7 Prince-electors 4 votes needed to win
| Candidate | Maximilian I |  |
| House | Habsburg |  |
| Electoral vote | 7 |  |
| Percentage | 100% |  |
| King before election Frederick III House of Habsburg | Elected King Maximilian I House of Habsburg |

= 1486 imperial election =

Holy Roman imperial election

The imperial election of 1486 was an imperial election held on 16 February 1486 in Frankfurt to select the King of the Romans, the designated successor to Holy Roman Emperor Frederick III. All seven prince-electors voted unanimously to elect Frederick's son Maximilian I of the House of Habsburg. Frederick III died on August 19, 1493, at which point Maximilian assumed the title King of the Romans; he later claimed the title of Holy Roman Emperor in 1508 without a papal coronation, a precedent that was subsequently accepted by Pope Julius II.

== Background ==
Frederick III called for the election of his successor. The prince-electors called to Frankfurt for this occasion were:

- Berthold von Henneberg, elector of Mainz
- John II of Baden, elector of Trier
- Hermann IV of Hesse, elector of Cologne
- Vladislaus II of Hungary, king of Bohemia
- Philip, elector of the Electoral Palatinate
- Ernest, elector of Saxony
- Albrecht III Achilles, elector of Brandenburg
Frederick's son Maximilian I, Holy Roman Emperor was elected to succeed his father.

== Aftermath ==
Frederick died on August 19, 1493. As per custom, Maximilian took the title King of the Romans on his father's death; the title Holy Roman Emperor was traditionally bestowed by the pope following a coronation in Rome.

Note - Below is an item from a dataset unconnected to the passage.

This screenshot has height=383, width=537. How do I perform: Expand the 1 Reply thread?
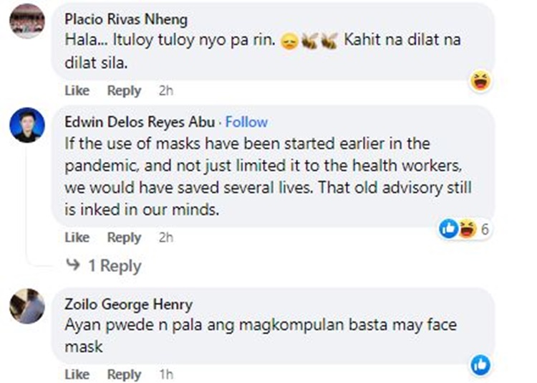114,266
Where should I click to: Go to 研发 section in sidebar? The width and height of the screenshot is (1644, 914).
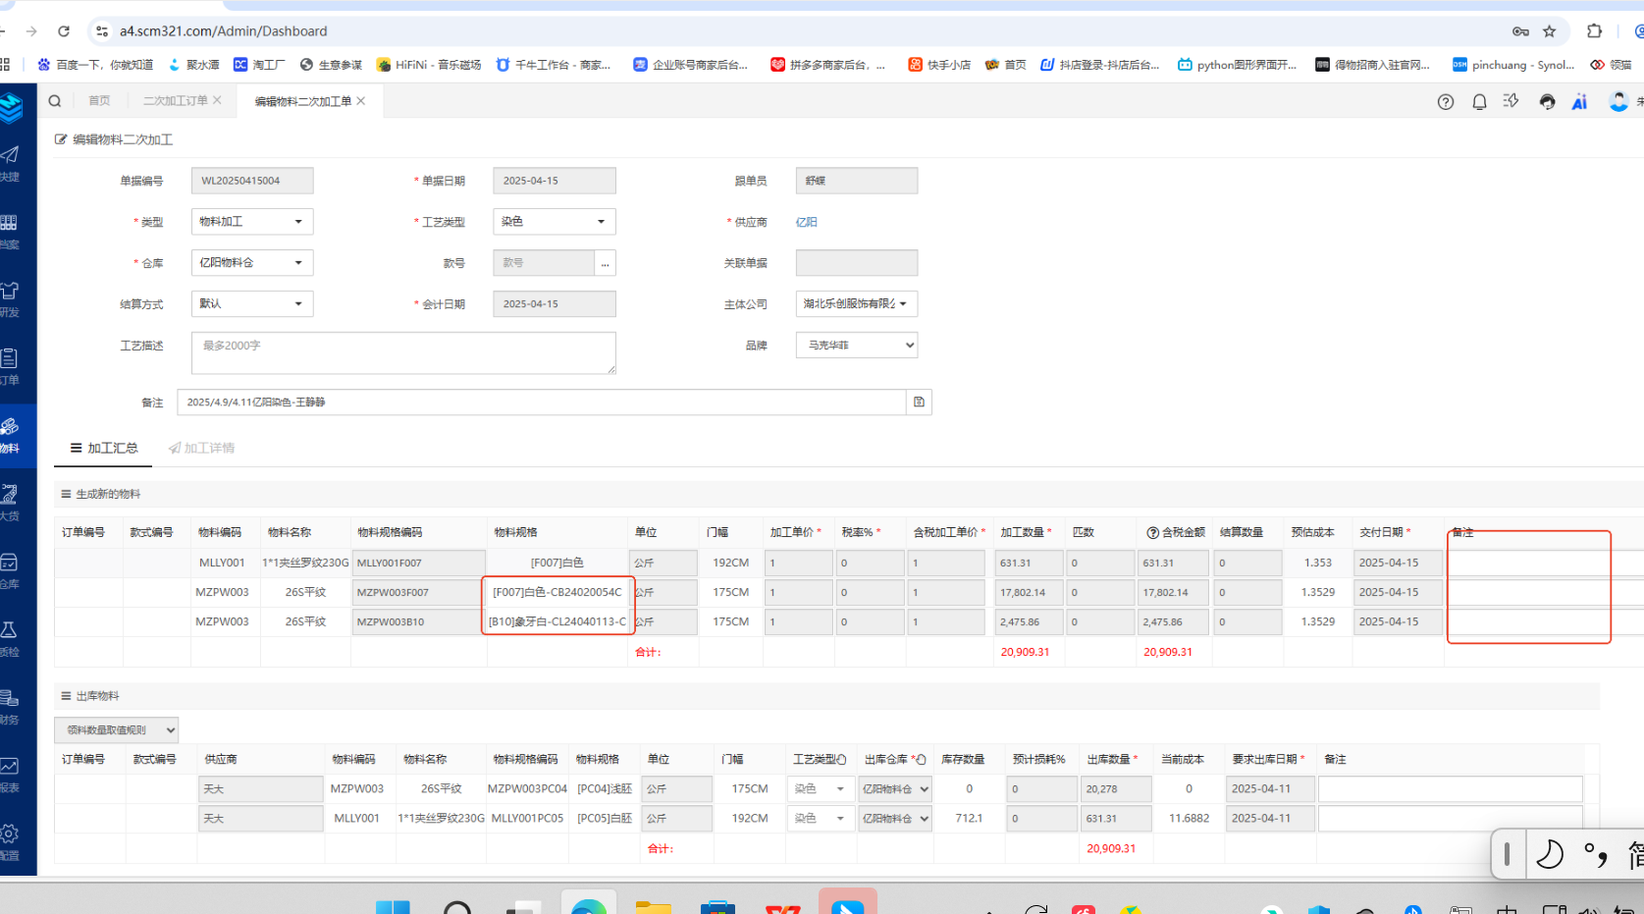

In 1489, Pope Innocent VIII, in conflict with King Ferdinand I of Naples, over Ferdinand's refusal to pay feudal dues to the papacy, had excommunicated and deposed him by a papal bull of September 11. Innocent then offered Naples to King Charles VIII of France, who had a remote claim to its throne because his grandfather, Charles VII of France, had married Marie of Anjou of the House of Valois-Anjou, the ruling family of Naples at the time of their marriage in 1422. Innocent later settled his quarrel with Ferdinand and revoked the bans before dying in 1492, but the offer to Charles remained an apple of discord in Italian politics. Ferdinand died on January 25, 1494, and was succeeded by his son Alfonso II of Naples.

On March 16, 1494, Maximilian married Bianca Maria Sforza. In October he granted her uncle, Ludovico Sforza, the ducal title in Milan. Ludovico Sforza's title was immediately challenged by Alfonso, who also had a claim to it. To answer this threat, Ludovico Sforza invited Charles to take up Innocent's offer. The French invasion sparked a series of conflicts, the Italian Wars, among the states in Italy which made it impossible for Maximilian to travel to Rome. On February 4, 1508 at Trento, he claimed for himself the title of Electus Romanorum Imperator, Elected Roman Emperor, which was subsequently accepted on February 12 by Pope Julius II. Subsequent electees retained the right to call themselves Holy Roman Emperor without being crowned by the pope.